Jacques vivait des hommes, comme certains de ses confrères vivaient des femmes, et, chose bien typique, en ce temps de pourriture morale et de lutte homicide, il s’en faisait gloire, racontant ses bonnes fortunes, étalant ses vices au cercle, au théâtre, en plein boulevard. Tous, critiques, échotiers et soireux, encensaient son mérite, son originalité, le tour ingénieux et mordant de son esprit. Il y avait, pour le mettre en valeur, une apothéose d’épithètes que les petites femmes perverses se répétaient entre elles avec complaisance.

Vêtu de son habit de soirée, cravaté de blanc, Jacques, le soir, jetait un coup d’œil sur les gazettes alliciantes, tandis que le disciple, pelotonné devant la cheminée où brillait une plaque de cuivre rouge, chauffée par une invisible herse de gaz, rêvait tristement. Et sa vie était comme cette plaque ardente, d’un rouge criminel, sans la joie des flammes vagabondes, des flammes libres qui montent au gré de leur caprice et crépitent follement comme des cigales d’amour ! Sa vie était fiévreuse sans but ; elle brûlait sinistrement sans espoir, sans tendresse, inutile et factice.

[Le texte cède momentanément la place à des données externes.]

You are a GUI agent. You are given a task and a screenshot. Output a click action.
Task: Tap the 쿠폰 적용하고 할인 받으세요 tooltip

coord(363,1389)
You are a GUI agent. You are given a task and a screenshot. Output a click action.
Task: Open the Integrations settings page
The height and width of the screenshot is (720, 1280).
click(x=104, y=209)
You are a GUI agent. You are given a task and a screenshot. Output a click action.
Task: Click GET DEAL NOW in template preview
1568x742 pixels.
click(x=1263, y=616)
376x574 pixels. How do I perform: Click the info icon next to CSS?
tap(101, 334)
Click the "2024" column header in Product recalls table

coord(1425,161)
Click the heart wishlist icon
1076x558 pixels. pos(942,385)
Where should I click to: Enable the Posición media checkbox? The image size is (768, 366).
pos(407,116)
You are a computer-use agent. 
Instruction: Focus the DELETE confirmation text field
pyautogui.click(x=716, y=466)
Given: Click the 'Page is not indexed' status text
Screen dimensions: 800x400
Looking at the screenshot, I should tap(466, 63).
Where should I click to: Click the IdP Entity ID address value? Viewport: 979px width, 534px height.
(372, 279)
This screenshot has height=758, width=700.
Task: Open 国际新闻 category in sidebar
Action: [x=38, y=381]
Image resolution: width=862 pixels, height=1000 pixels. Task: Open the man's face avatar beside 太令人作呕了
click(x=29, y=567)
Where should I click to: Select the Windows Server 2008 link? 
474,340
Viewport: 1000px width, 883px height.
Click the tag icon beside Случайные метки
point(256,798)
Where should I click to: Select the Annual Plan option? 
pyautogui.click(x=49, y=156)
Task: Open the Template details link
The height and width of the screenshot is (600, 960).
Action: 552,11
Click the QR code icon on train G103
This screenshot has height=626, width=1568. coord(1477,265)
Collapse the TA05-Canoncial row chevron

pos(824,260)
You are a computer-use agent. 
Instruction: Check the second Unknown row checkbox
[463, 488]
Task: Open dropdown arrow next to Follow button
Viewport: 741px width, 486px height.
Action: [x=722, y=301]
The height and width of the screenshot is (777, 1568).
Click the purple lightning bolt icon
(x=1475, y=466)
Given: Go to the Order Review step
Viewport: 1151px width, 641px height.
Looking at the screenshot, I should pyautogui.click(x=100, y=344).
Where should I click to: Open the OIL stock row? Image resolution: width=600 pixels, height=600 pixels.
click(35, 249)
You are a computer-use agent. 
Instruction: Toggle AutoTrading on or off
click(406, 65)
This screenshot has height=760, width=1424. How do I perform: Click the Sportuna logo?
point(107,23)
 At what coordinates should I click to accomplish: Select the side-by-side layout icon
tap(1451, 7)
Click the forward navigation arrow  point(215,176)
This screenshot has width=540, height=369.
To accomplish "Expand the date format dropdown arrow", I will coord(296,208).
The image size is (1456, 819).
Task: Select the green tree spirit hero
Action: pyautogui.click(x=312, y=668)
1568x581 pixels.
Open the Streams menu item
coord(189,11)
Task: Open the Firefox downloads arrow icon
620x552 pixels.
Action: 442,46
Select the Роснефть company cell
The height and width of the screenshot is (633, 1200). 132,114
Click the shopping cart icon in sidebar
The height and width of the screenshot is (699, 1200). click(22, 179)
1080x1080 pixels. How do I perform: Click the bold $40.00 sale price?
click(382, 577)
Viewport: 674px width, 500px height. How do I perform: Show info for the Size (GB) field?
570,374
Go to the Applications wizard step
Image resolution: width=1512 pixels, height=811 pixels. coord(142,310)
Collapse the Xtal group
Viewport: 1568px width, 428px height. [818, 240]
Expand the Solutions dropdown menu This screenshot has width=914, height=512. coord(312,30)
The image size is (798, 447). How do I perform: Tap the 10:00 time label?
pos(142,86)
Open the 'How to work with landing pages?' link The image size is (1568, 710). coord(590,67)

Tandis qu’il songeait, la joue appuyée au marbre tiède, Chozelle, qui lisait, avait des exclamations approbatives pour quelques éloges qui caressaient plus particulièrement sa vanité d’auteur.

— J’ai tout de même de la chance ! disait-il.

— Certes, souriait le poète avec une ironie lasse.

— Que de gens de talent luttent sans pouvoir réussir, passent leur temps à souhaiter d’impossibles revanches ! Vous, par exemple, mon ami…

— Hélas !

Et, dans une franchise cruelle, Jacques poursuivait, avec un besoin de torturer les nerfs d’autrui qui lui procurait de délicates jouissances, des sensations d’artiste, comme il disait :

— Ainsi, ces chroniques, signées par vous, n’auraient aucun succès, et je vous défie bien de les placer dans un journal ! C’est que, voyez-vous, il ne suffit pas d’avoir du talent pour réussir ; dans notre métier, c’est l’enseigne qui attire le client. Imposez ou achetez une bonne enseigne, soyez adroit ou riche, tout est là.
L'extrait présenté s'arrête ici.